## How to complete this task:
Whatever appears in the listing, return all of it exactly.

## Data extract:
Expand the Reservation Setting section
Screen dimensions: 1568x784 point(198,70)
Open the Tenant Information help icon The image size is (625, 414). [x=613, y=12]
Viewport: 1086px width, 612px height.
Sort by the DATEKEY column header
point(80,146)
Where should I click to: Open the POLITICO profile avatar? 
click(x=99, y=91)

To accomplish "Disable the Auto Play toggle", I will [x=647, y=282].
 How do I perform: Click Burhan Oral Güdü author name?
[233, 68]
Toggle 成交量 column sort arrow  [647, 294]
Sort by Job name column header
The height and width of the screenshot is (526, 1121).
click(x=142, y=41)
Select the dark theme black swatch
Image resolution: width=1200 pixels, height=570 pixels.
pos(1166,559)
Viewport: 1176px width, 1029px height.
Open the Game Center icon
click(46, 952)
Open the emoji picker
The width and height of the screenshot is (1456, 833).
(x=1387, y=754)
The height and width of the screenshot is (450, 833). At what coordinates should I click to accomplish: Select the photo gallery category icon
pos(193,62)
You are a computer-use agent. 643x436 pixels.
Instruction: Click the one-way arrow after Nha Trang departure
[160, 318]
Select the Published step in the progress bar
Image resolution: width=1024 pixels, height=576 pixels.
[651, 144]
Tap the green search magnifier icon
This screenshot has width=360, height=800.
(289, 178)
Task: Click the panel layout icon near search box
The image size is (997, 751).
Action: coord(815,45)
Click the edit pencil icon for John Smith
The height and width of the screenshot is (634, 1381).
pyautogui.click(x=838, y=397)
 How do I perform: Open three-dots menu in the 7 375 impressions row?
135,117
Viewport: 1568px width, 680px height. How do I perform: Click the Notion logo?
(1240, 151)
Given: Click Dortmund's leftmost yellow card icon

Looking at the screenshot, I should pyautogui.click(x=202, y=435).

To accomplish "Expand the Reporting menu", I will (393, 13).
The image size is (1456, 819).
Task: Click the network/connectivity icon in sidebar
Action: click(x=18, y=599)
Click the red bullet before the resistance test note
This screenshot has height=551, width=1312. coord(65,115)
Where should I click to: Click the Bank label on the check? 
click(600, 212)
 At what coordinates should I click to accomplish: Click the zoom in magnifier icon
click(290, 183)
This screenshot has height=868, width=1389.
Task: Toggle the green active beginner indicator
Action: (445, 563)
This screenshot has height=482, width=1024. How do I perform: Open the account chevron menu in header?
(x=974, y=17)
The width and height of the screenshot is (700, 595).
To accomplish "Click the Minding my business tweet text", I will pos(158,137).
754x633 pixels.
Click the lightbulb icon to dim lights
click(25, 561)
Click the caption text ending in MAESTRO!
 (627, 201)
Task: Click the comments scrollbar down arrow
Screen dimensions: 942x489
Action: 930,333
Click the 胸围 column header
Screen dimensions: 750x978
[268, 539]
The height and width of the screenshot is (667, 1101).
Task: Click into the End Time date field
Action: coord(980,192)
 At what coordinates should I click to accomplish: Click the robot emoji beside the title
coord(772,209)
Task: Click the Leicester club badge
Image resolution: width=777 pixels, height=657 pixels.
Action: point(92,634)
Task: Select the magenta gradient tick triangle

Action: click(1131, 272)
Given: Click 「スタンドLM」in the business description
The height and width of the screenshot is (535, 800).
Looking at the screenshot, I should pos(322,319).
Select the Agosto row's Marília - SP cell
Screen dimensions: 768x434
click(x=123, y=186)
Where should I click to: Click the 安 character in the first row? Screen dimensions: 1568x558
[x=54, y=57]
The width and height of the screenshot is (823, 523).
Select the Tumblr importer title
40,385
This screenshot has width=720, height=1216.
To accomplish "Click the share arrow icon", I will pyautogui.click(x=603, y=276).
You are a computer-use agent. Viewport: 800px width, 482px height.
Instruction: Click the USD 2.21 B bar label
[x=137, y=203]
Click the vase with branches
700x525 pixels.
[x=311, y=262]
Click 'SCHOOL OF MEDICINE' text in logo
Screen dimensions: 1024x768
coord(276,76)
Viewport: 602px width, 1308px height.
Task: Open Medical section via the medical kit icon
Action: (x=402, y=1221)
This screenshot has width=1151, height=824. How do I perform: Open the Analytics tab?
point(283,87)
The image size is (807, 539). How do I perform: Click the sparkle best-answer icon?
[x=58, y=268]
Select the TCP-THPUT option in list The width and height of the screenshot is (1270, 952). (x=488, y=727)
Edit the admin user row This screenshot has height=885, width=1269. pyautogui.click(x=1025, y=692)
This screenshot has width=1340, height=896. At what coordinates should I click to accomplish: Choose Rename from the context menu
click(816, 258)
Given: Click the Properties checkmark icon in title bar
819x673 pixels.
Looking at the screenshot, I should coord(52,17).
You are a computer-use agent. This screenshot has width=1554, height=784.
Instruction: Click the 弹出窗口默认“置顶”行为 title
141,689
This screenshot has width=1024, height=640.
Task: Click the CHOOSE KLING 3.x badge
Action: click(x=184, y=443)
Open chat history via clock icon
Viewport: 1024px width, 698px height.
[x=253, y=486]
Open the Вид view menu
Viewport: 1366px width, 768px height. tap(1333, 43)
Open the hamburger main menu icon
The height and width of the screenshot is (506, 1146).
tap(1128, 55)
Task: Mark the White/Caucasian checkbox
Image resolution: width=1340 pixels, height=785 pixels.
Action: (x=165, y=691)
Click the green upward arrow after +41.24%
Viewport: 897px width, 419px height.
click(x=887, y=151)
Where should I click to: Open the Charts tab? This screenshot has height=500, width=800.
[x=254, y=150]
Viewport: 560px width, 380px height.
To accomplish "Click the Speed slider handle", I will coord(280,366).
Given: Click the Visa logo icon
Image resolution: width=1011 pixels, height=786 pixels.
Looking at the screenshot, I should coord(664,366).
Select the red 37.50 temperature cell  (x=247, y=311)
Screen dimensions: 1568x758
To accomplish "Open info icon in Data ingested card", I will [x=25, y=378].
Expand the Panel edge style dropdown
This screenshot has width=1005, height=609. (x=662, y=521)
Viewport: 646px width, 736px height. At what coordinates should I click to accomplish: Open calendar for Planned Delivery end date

## Answer box:
Expand the Reservation Setting section
Screen dimensions: 1568x784 point(198,70)
Open the Tenant Information help icon The image size is (625, 414). [x=613, y=12]
Viewport: 1086px width, 612px height.
Sort by the DATEKEY column header
point(80,146)
Where should I click to: Open the POLITICO profile avatar? 
click(x=99, y=91)

To accomplish "Disable the Auto Play toggle", I will [x=647, y=282].
 How do I perform: Click Burhan Oral Güdü author name?
[233, 68]
Toggle 成交量 column sort arrow  [647, 294]
Sort by Job name column header
The height and width of the screenshot is (526, 1121).
click(x=142, y=41)
Select the dark theme black swatch
Image resolution: width=1200 pixels, height=570 pixels.
pos(1166,559)
Viewport: 1176px width, 1029px height.
Open the Game Center icon
click(46, 952)
Open the emoji picker
The width and height of the screenshot is (1456, 833).
(x=1387, y=754)
The height and width of the screenshot is (450, 833). At what coordinates should I click to accomplish: Select the photo gallery category icon
pos(193,62)
You are a computer-use agent. 643x436 pixels.
Instruction: Click the one-way arrow after Nha Trang departure
[160, 318]
Select the Published step in the progress bar
Image resolution: width=1024 pixels, height=576 pixels.
[651, 144]
Tap the green search magnifier icon
This screenshot has width=360, height=800.
(289, 178)
Task: Click the panel layout icon near search box
The image size is (997, 751).
Action: coord(815,45)
Click the edit pencil icon for John Smith
The height and width of the screenshot is (634, 1381).
pyautogui.click(x=838, y=397)
 How do I perform: Open three-dots menu in the 7 375 impressions row?
135,117
Viewport: 1568px width, 680px height. How do I perform: Click the Notion logo?
(1240, 151)
Given: Click Dortmund's leftmost yellow card icon

Looking at the screenshot, I should pyautogui.click(x=202, y=435).

To accomplish "Expand the Reporting menu", I will (393, 13).
The image size is (1456, 819).
Task: Click the network/connectivity icon in sidebar
Action: click(x=18, y=599)
Click the red bullet before the resistance test note
This screenshot has height=551, width=1312. coord(65,115)
Where should I click to: Click the Bank label on the check? 
click(600, 212)
 At what coordinates should I click to accomplish: Click the zoom in magnifier icon
click(290, 183)
This screenshot has height=868, width=1389.
Task: Toggle the green active beginner indicator
Action: (445, 563)
This screenshot has height=482, width=1024. How do I perform: Open the account chevron menu in header?
(x=974, y=17)
The width and height of the screenshot is (700, 595).
To accomplish "Click the Minding my business tweet text", I will pos(158,137).
754x633 pixels.
Click the lightbulb icon to dim lights
click(25, 561)
Click the caption text ending in MAESTRO!
 (627, 201)
Task: Click the comments scrollbar down arrow
Screen dimensions: 942x489
Action: 930,333
Click the 胸围 column header
Screen dimensions: 750x978
[268, 539]
The height and width of the screenshot is (667, 1101).
Task: Click into the End Time date field
Action: coord(980,192)
 At what coordinates should I click to accomplish: Click the robot emoji beside the title
coord(772,209)
Task: Click the Leicester club badge
Image resolution: width=777 pixels, height=657 pixels.
Action: point(92,634)
Task: Select the magenta gradient tick triangle

Action: click(1131, 272)
Given: Click 「スタンドLM」in the business description
The height and width of the screenshot is (535, 800).
Looking at the screenshot, I should pos(322,319).
Select the Agosto row's Marília - SP cell
Screen dimensions: 768x434
click(x=123, y=186)
Where should I click to: Click the 安 character in the first row? Screen dimensions: 1568x558
[x=54, y=57]
The width and height of the screenshot is (823, 523).
Select the Tumblr importer title
40,385
This screenshot has width=720, height=1216.
To accomplish "Click the share arrow icon", I will pyautogui.click(x=603, y=276).
You are a computer-use agent. Viewport: 800px width, 482px height.
Instruction: Click the USD 2.21 B bar label
[x=137, y=203]
Click the vase with branches
700x525 pixels.
[x=311, y=262]
Click 'SCHOOL OF MEDICINE' text in logo
Screen dimensions: 1024x768
coord(276,76)
Viewport: 602px width, 1308px height.
Task: Open Medical section via the medical kit icon
Action: (x=402, y=1221)
This screenshot has width=1151, height=824. How do I perform: Open the Analytics tab?
point(283,87)
The image size is (807, 539). How do I perform: Click the sparkle best-answer icon?
[x=58, y=268]
Select the TCP-THPUT option in list The width and height of the screenshot is (1270, 952). (x=488, y=727)
Edit the admin user row This screenshot has height=885, width=1269. pyautogui.click(x=1025, y=692)
This screenshot has width=1340, height=896. At what coordinates should I click to accomplish: Choose Rename from the context menu
click(816, 258)
Given: Click the Properties checkmark icon in title bar
819x673 pixels.
Looking at the screenshot, I should coord(52,17).
You are a computer-use agent. This screenshot has width=1554, height=784.
Instruction: Click the 弹出窗口默认“置顶”行为 title
141,689
This screenshot has width=1024, height=640.
Task: Click the CHOOSE KLING 3.x badge
Action: click(x=184, y=443)
Open chat history via clock icon
Viewport: 1024px width, 698px height.
[x=253, y=486]
Open the Вид view menu
Viewport: 1366px width, 768px height. tap(1333, 43)
Open the hamburger main menu icon
The height and width of the screenshot is (506, 1146).
tap(1128, 55)
Task: Mark the White/Caucasian checkbox
Image resolution: width=1340 pixels, height=785 pixels.
Action: (x=165, y=691)
Click the green upward arrow after +41.24%
Viewport: 897px width, 419px height.
click(x=887, y=151)
Where should I click to: Open the Charts tab? This screenshot has height=500, width=800.
[x=254, y=150]
Viewport: 560px width, 380px height.
To accomplish "Click the Speed slider handle", I will coord(280,366).
Given: Click the Visa logo icon
Image resolution: width=1011 pixels, height=786 pixels.
Looking at the screenshot, I should coord(664,366).
Select the red 37.50 temperature cell  (x=247, y=311)
Screen dimensions: 1568x758
To accomplish "Open info icon in Data ingested card", I will [x=25, y=378].
Expand the Panel edge style dropdown
This screenshot has width=1005, height=609. (x=662, y=521)
Viewport: 646px width, 736px height. At what coordinates should I click to accomplish: Open calendar for Planned Delivery end date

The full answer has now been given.